Enrollment by Race/Ethnicity
| American Indian/Alaska Native | Asian | Black | Hispanic | Native Hawaiian/Pacific Islander | White | Two or More Races |
| 3 | 58 | 457 | 54 | 0 | 1,091 | 42 |

=== Matriculation statistics ===
In the typical graduating class, 70% of all students attend a 2- or 4-year college or university, with 20% joining the workforce and 10% joining active US military service.

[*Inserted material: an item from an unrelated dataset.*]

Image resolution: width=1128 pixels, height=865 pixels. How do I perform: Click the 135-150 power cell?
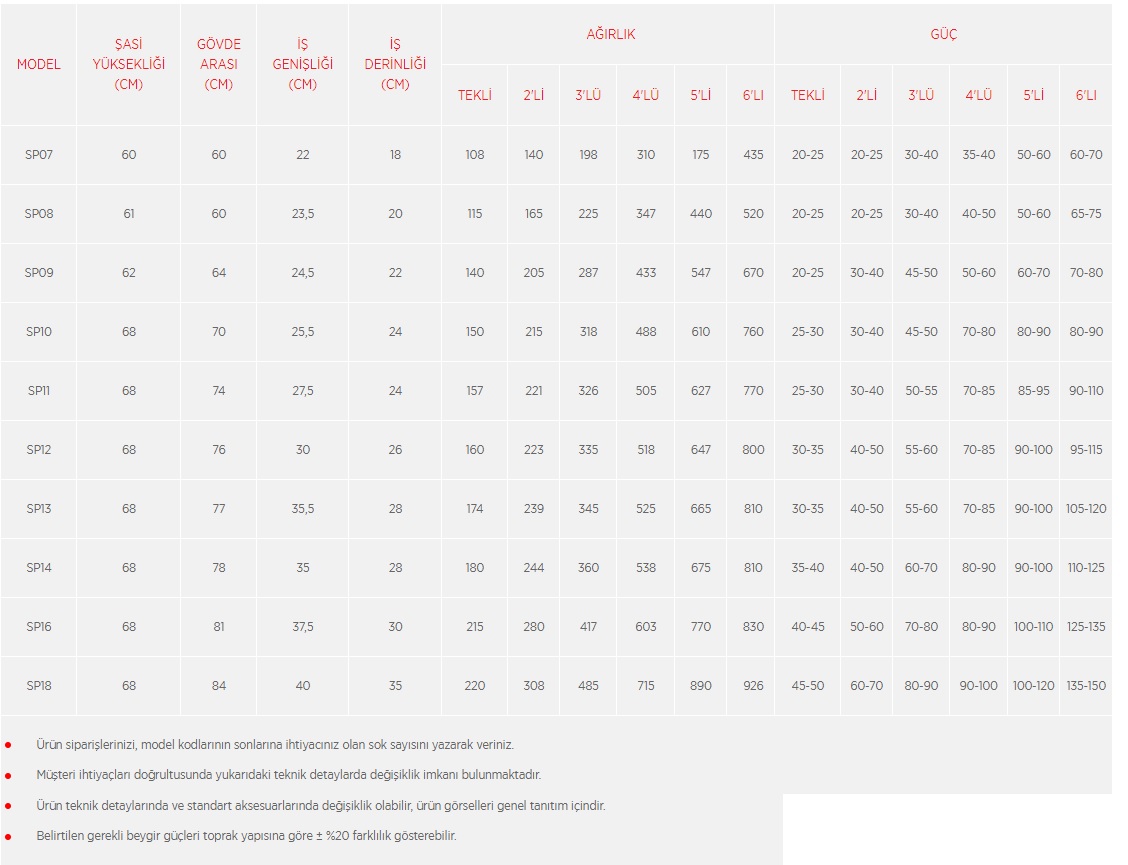click(x=1086, y=686)
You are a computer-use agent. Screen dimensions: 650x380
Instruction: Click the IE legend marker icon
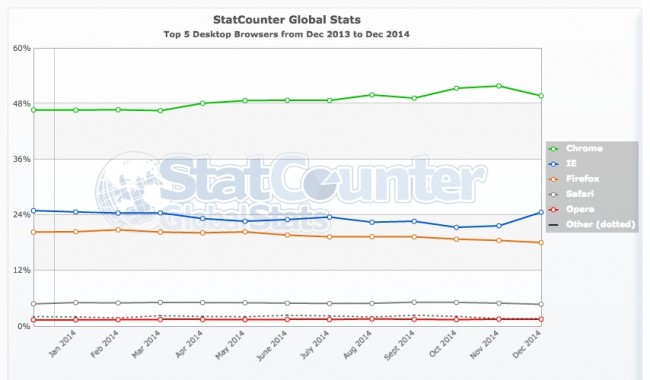553,164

From the 2017 graduating class, the estimated total scholarship award to national colleges and universities amounted to $110 million.

== Athletics ==

Northwest Rankin offers a wide range of athletic extracurricular activities, in which most events have both women's and men's teams. The campus features a football, soccer, track, and softball field, in addition to several auxiliary outdoor athletic facilities.

===Sports===
- Baseball
- Basketball
- Bass fishing
- Bowling
- Cheerleading
- Cross country
- Dance team
- Football
- Golf
- Powerlifting
- Soccer
- Softball
- Swimming
- Tennis
- Track and field

== Performance ==
As of 2024, Northwest Rankin High School was ranked #7 out of 37 Jackson, MS metro area high schools, and #2 of 8 Rankin County School District high schools by U.S. News & World. It had the highest dropout rate (8.9%) and lowest graduation rate (89.2%) of Rankin County School District high schools.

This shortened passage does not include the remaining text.